### Estratto della pagina

⟨

La Cava Carlo De Stefani, professore di geologia dell’istituto di studi
superiori di Firenze, nel 1907 affermava che la migliore prova di
eccellenza del nostro granito è data dall’esperienza millenaria, dalla
straordinaria antichità delle cave e dalla importanza dei lavori che ne
furono eseguiti. Sette delle colossali colonne di granito (alte metri
12,36 - diametro m. 1,50) del Pantheon provengono dal nostro territorio.
Diciotto colonne secondo Noten si trovano nella cattedrale di Aquisgrana.
Fra l’XI ed il XIV secolo i Pisani fecero nuovi scavi e portarono a Pisa
molte colonne probabilmente abbandonate dai Romani. Anche lo scultore
Pietro Tacca fu interessato alla nostra pietra e con essa realizzò le
famose “tazze” che si trovano a Boboli. Ma fu a partire dal 1840 che inizia lo sfruttamento industriale del
Granito, prima in maniera modesta ma dalla fine dell’ottocento sino alla
seconda guerra mondiale in maniera massiccia. In questo periodo gli
occupati nelle cave furono diverse centinaia. Avvenne anche un imponente
flusso immigratorio di scalpellini
soprattutto dalle zone di Carrara, Empoli, Signa e Montelupo
Fiorentino. Alcuni cognomi ancor oggi numerosi (Rocchi, Pantani, Mari)

⟩

### Estratto dei dati
⟨

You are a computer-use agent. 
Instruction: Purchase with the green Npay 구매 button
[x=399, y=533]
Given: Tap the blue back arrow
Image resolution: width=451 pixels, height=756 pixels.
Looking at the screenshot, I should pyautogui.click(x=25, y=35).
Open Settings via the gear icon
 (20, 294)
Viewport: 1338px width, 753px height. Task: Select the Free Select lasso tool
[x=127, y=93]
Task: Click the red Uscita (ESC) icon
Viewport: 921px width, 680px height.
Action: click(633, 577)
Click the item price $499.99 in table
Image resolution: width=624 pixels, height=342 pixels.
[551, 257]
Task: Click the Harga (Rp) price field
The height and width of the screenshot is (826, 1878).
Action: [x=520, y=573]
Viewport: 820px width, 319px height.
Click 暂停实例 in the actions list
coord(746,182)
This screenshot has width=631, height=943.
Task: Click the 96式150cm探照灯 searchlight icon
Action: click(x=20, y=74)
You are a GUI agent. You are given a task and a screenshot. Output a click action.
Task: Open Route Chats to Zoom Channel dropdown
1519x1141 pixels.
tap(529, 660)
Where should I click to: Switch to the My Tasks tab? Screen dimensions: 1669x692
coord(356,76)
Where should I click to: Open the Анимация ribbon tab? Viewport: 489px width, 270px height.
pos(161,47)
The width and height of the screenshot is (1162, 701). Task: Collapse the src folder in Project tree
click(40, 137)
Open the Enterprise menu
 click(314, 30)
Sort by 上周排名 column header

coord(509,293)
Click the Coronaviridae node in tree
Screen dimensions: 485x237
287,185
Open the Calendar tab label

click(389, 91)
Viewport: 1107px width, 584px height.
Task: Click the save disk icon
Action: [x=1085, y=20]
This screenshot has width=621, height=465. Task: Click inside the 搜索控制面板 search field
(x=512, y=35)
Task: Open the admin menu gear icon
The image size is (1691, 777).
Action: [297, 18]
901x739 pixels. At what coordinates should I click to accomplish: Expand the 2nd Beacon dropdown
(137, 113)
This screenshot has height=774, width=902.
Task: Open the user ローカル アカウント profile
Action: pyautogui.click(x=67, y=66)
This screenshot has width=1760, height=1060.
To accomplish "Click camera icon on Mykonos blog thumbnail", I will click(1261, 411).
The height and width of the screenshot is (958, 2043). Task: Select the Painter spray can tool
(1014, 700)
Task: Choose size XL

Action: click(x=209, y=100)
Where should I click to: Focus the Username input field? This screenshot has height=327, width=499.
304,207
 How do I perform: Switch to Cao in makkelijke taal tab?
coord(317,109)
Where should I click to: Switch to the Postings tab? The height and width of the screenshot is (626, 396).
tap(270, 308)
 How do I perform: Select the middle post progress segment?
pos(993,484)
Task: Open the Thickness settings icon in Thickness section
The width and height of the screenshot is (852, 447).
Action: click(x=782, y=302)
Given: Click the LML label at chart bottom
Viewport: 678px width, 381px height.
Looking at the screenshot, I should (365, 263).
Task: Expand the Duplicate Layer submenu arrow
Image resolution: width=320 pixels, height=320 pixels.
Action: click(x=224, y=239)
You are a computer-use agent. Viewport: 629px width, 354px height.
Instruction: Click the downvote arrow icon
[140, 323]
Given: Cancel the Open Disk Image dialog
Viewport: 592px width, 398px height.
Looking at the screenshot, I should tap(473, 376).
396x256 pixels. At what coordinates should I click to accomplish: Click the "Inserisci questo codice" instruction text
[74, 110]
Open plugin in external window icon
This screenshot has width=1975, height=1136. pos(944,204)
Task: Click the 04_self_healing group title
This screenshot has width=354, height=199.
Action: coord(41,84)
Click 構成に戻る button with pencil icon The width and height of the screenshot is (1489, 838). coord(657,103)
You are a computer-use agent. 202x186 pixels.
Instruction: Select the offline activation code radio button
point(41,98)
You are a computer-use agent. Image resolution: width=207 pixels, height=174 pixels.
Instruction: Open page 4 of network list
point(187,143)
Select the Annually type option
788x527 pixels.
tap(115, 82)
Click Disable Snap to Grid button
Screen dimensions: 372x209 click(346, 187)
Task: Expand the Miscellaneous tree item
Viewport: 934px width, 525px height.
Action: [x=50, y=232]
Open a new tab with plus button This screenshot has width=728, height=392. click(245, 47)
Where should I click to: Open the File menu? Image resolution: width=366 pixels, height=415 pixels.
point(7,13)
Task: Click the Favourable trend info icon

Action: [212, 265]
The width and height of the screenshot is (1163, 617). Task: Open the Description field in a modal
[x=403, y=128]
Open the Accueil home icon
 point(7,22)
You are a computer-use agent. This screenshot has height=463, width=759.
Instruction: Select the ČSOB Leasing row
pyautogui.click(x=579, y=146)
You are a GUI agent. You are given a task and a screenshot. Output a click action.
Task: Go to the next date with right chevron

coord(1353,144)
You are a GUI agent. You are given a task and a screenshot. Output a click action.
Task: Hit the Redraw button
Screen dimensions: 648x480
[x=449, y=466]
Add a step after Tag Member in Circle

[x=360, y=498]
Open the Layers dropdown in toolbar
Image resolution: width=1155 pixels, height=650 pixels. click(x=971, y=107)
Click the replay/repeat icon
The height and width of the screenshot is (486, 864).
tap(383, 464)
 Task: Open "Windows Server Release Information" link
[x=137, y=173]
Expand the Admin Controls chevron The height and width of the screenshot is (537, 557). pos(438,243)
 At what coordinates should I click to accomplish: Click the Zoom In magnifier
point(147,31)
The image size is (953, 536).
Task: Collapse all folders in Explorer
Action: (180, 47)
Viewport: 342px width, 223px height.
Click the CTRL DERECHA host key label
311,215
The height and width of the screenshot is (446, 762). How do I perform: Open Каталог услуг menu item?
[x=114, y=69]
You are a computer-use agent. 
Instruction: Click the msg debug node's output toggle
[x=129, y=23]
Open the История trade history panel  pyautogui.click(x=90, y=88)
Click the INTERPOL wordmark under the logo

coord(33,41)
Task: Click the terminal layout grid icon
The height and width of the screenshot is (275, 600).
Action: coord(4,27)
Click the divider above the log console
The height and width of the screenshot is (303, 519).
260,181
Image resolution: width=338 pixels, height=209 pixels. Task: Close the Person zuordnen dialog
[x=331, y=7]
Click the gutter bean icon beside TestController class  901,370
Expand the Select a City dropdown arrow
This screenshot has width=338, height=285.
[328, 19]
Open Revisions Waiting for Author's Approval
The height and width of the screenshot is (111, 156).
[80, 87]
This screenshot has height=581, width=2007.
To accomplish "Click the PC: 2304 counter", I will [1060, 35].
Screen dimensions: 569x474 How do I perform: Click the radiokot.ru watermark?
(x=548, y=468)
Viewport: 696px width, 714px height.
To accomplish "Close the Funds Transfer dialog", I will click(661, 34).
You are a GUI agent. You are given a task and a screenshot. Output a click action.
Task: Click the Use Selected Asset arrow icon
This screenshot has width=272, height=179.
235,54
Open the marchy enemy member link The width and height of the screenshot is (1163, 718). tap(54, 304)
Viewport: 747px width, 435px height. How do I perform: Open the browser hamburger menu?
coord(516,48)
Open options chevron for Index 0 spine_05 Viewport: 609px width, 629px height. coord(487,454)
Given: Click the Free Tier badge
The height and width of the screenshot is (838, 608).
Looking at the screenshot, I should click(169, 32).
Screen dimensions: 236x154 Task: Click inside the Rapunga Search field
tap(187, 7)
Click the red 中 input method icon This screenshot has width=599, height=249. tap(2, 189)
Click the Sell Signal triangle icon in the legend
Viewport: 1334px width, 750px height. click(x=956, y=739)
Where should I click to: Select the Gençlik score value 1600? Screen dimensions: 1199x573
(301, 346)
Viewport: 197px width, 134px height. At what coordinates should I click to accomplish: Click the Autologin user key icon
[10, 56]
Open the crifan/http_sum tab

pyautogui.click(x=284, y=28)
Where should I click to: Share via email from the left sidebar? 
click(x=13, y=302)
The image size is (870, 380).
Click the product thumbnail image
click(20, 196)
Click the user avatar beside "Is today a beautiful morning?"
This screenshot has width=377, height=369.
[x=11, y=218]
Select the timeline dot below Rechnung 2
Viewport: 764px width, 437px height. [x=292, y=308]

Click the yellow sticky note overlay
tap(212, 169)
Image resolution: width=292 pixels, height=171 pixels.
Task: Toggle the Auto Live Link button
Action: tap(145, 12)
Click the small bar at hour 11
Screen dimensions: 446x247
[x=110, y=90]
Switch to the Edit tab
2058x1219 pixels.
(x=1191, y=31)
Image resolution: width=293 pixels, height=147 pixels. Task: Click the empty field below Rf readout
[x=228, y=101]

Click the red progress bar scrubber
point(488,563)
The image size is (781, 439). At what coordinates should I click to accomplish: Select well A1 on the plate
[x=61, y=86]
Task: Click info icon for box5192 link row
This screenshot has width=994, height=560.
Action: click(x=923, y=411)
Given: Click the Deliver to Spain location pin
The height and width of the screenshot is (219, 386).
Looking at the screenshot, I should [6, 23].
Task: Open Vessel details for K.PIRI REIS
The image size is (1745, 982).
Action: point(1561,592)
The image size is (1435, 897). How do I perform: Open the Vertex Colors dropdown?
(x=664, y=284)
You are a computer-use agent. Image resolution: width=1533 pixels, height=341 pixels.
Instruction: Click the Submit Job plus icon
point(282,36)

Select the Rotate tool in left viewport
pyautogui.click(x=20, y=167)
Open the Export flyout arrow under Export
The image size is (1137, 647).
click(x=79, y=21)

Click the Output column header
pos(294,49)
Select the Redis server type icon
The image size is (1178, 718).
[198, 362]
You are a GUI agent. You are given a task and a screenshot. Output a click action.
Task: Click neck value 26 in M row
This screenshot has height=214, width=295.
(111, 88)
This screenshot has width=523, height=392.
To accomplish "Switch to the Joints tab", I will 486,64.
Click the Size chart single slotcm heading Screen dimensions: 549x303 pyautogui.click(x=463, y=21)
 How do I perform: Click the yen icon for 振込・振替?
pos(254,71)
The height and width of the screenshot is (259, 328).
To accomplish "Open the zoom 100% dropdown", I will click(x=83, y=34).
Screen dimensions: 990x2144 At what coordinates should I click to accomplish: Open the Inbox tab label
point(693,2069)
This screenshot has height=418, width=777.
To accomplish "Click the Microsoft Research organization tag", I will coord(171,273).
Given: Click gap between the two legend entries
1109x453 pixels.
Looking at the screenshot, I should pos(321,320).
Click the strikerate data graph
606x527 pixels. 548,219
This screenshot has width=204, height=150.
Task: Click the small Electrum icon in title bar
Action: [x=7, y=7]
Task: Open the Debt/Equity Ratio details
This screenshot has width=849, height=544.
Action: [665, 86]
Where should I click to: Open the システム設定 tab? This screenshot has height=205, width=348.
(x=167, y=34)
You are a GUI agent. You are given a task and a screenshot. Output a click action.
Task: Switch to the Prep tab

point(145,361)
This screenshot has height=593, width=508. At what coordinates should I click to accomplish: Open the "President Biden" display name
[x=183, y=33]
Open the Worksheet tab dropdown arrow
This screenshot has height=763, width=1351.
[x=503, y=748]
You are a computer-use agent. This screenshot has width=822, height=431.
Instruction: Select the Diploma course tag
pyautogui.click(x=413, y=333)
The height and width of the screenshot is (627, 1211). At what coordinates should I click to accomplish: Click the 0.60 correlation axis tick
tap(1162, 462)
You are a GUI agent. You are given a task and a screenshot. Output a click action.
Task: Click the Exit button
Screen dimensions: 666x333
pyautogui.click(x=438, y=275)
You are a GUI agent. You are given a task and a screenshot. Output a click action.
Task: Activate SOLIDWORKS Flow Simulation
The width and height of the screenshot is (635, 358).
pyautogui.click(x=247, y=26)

⟩

### Cosa farai
Secondo l'estratto della pagina sulla cava di granito, a partire da quale anno inizia lo sfruttamento industriale del granito?

### Risposta al compito
Dal 1840.